Exercise requirements:
Lay out the records below as a numbered list. Begin at the line containing "Internes (325, 1264)", stop after the line containing "ブランドガイドライン (568, 1915)", and omit blank lines and pictures.

------ Information shown

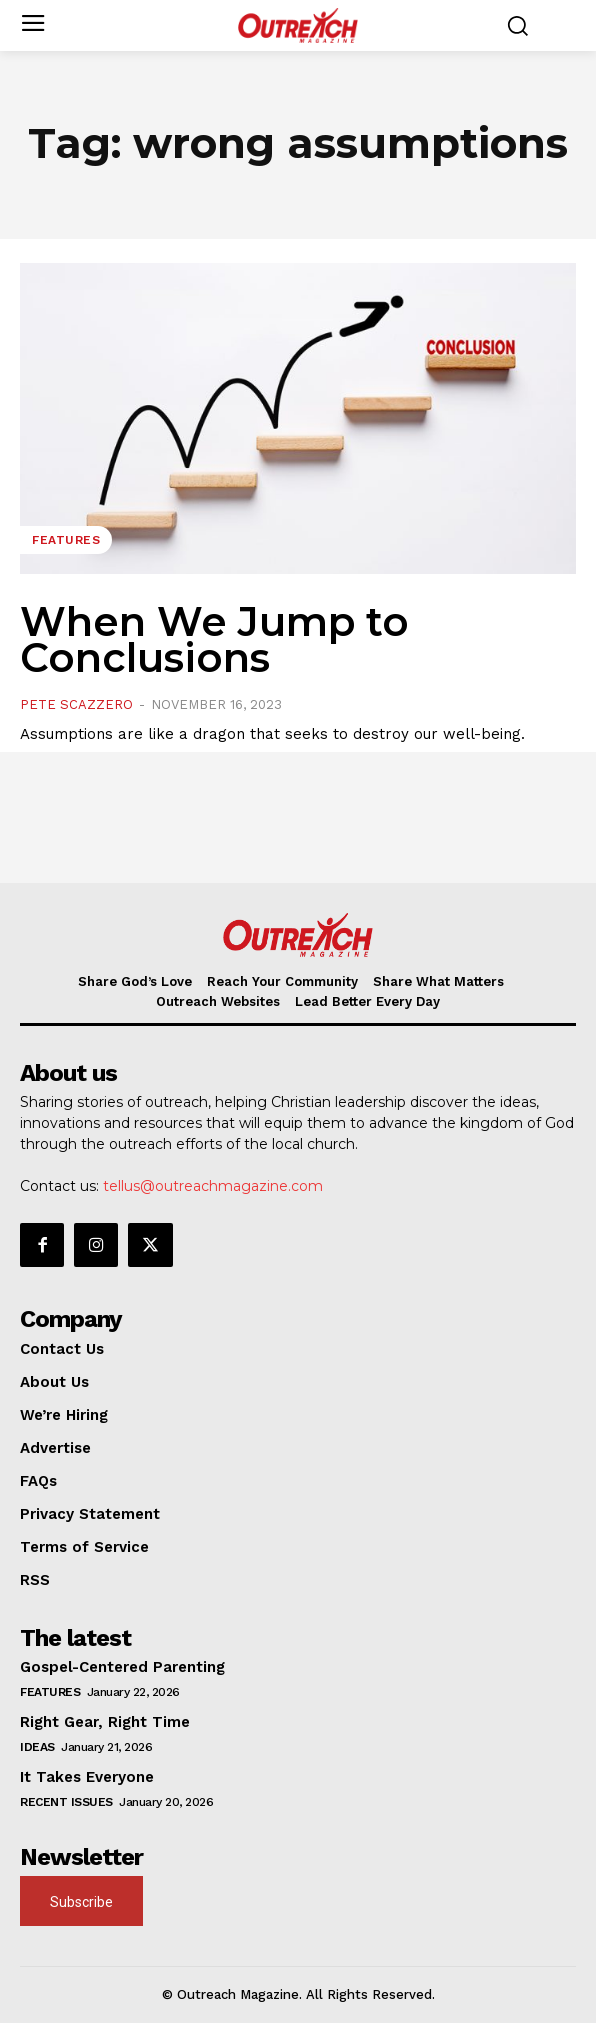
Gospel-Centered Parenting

------------
------ Information shown

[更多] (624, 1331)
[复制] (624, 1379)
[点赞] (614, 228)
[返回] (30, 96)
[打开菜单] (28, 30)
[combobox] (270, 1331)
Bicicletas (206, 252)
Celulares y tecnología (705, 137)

------------
------ Information shown

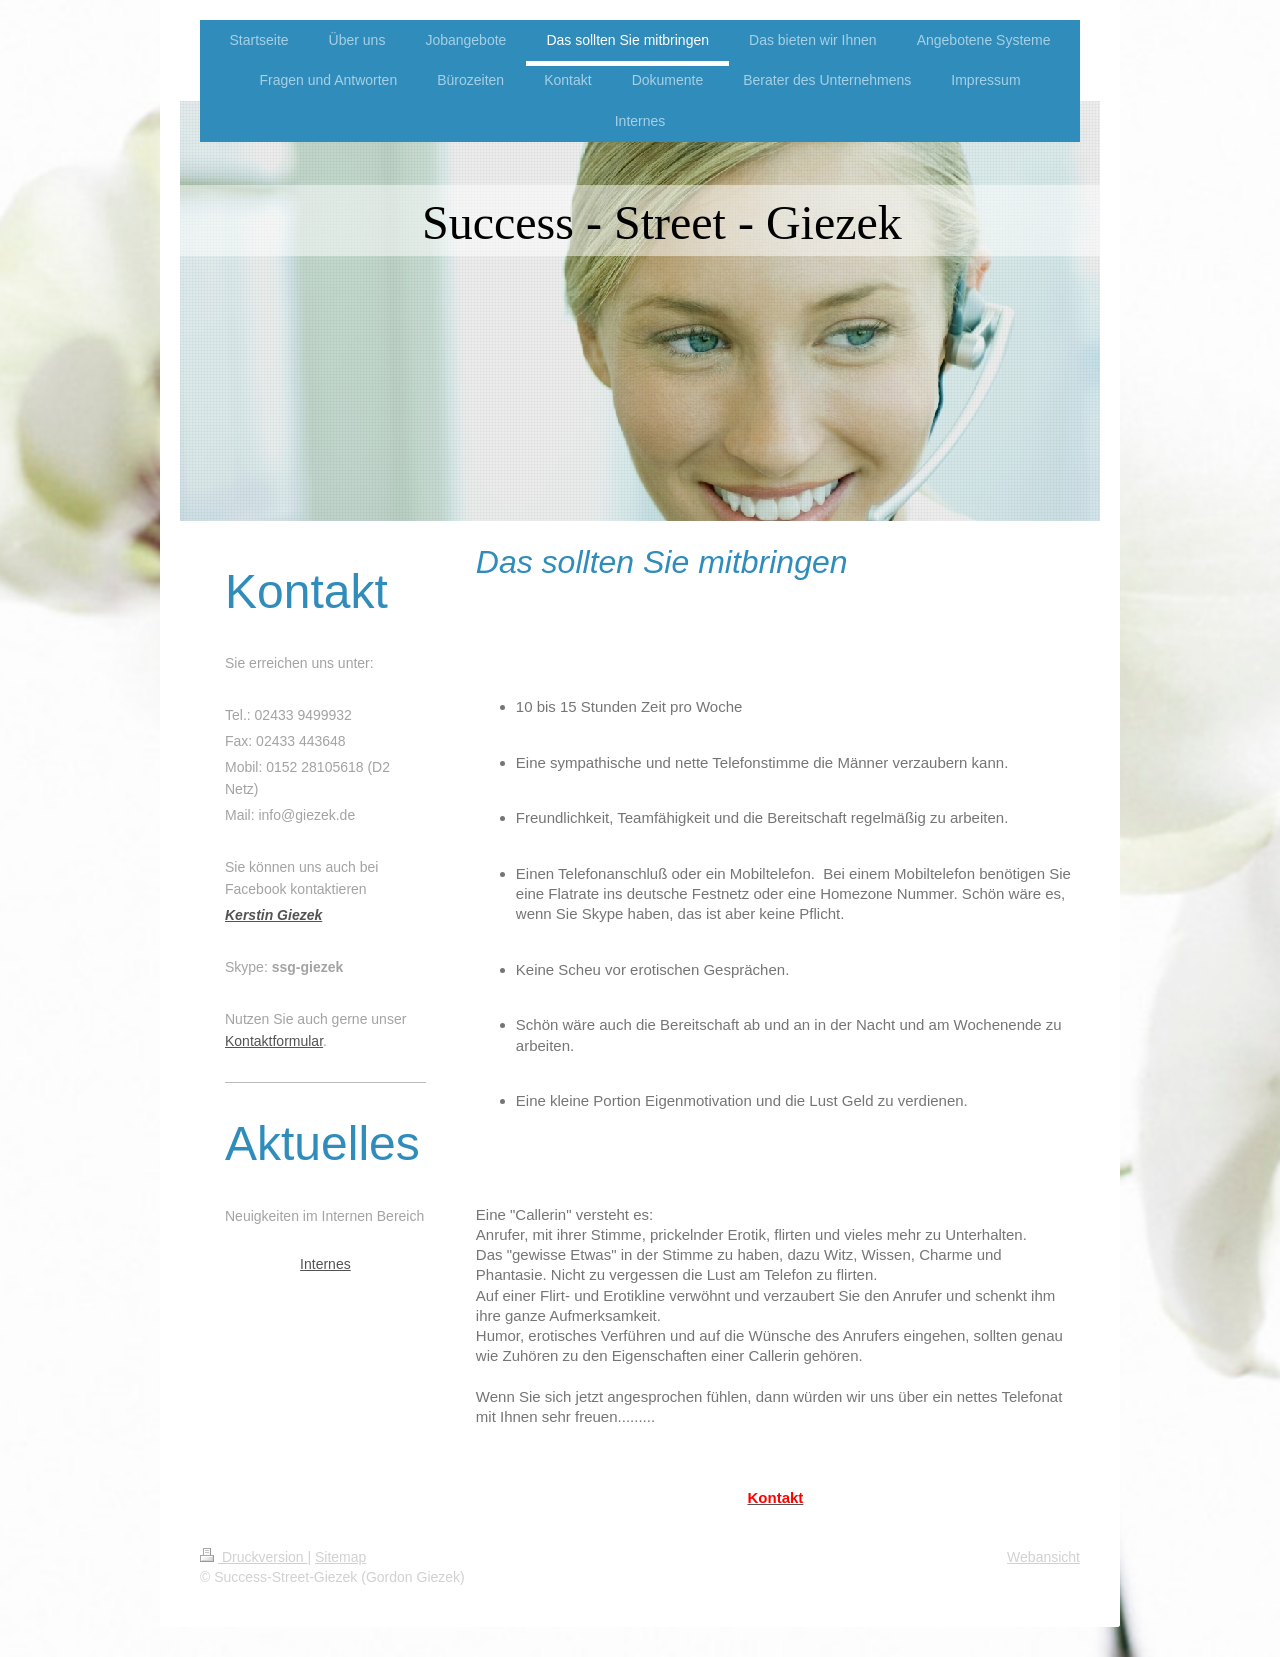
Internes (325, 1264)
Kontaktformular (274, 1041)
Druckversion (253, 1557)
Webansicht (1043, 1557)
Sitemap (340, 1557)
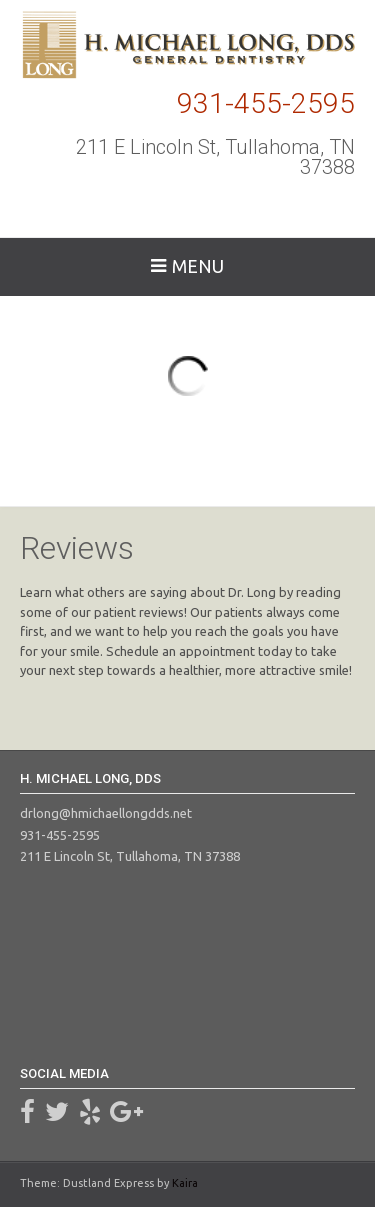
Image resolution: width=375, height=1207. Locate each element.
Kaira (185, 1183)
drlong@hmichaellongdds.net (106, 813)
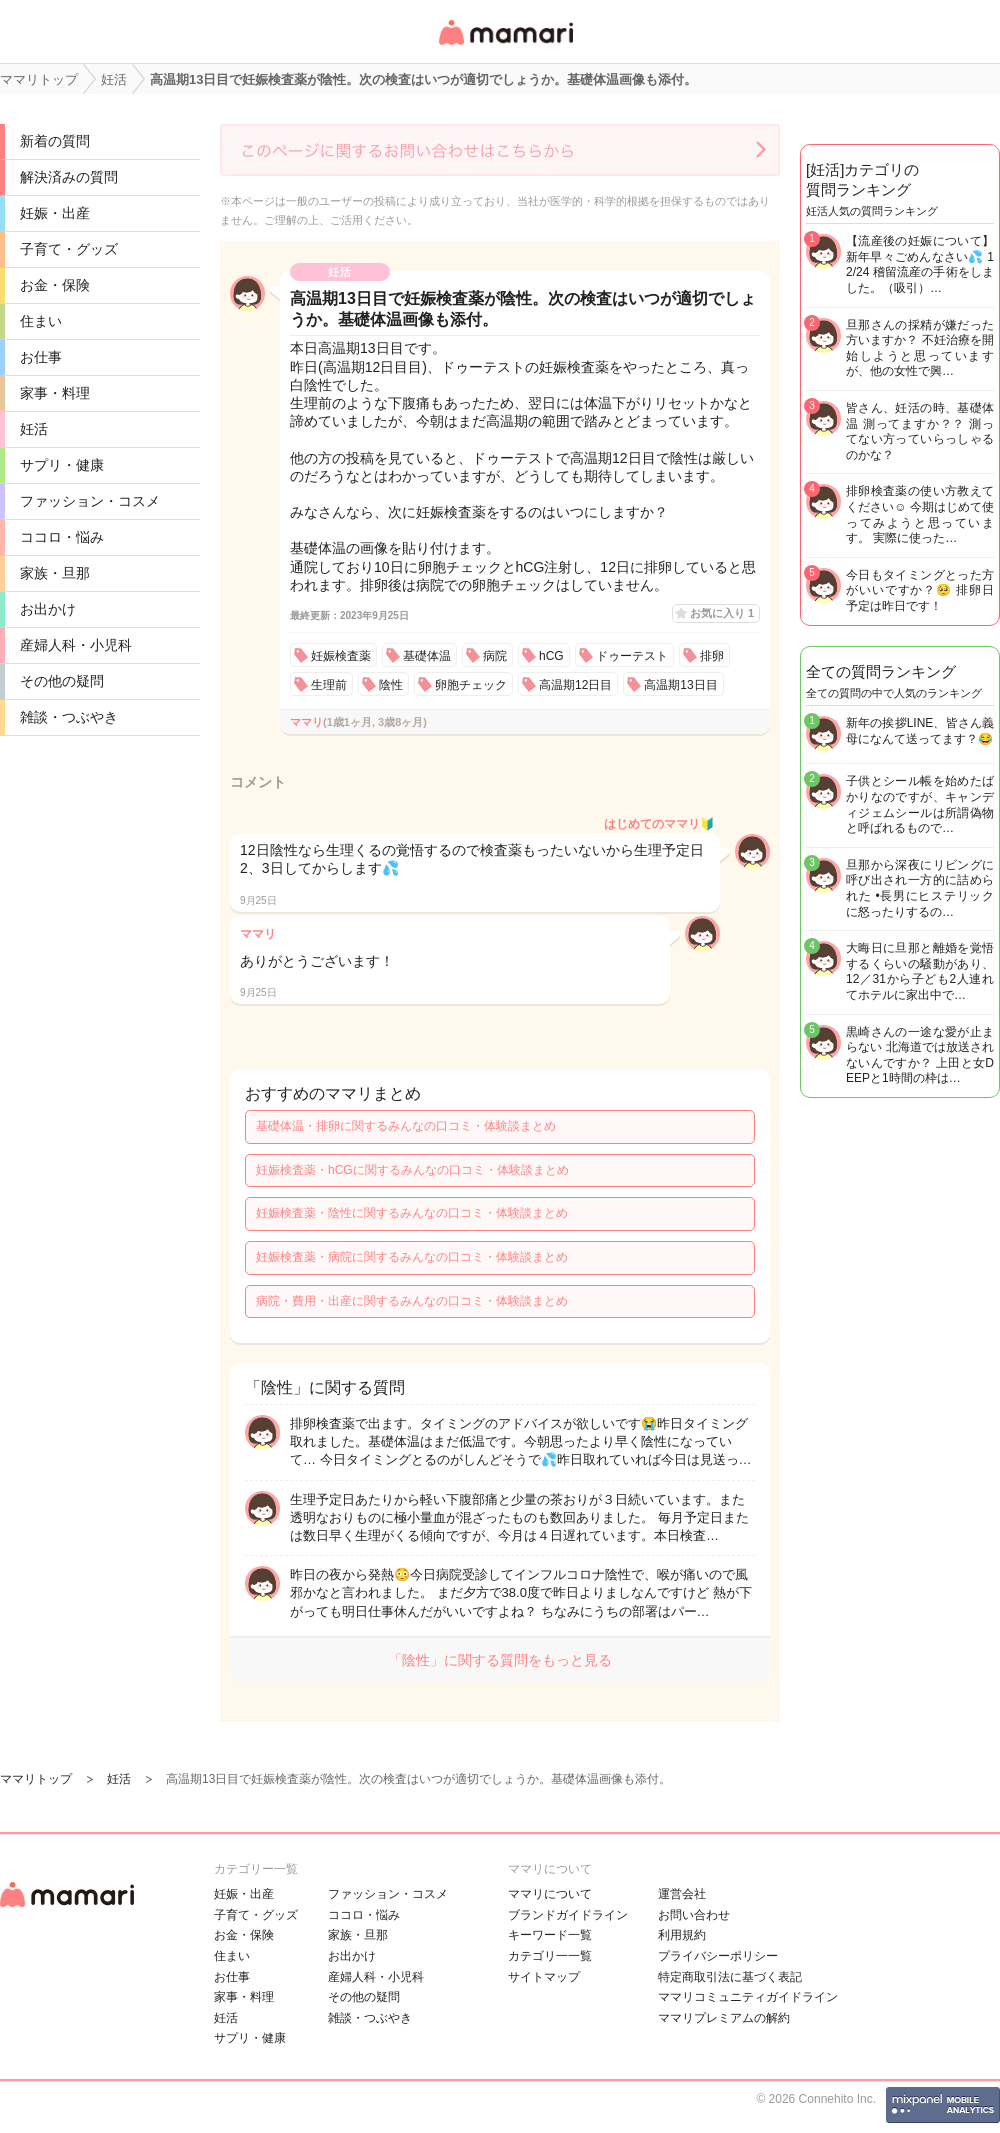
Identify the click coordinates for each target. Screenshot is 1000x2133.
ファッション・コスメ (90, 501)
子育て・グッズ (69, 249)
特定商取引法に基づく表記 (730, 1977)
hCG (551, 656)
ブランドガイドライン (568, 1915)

------------

Solution to this task:
1. Internes (325, 1264)
2. Kontaktformular (274, 1041)
3. Druckversion (253, 1557)
4. Webansicht (1043, 1557)
5. Sitemap (340, 1557)
6. Image resolution: width=375, height=1207. Locate each element.
7. Kaira (185, 1183)
8. drlong@hmichaellongdds.net (106, 813)
9. Identify the click coordinates for each target. Screenshot is 1000x2133.
10. ファッション・コスメ (90, 501)
11. 子育て・グッズ (69, 249)
12. 特定商取引法に基づく表記 (730, 1977)
13. hCG (551, 656)
14. ブランドガイドライン (568, 1915)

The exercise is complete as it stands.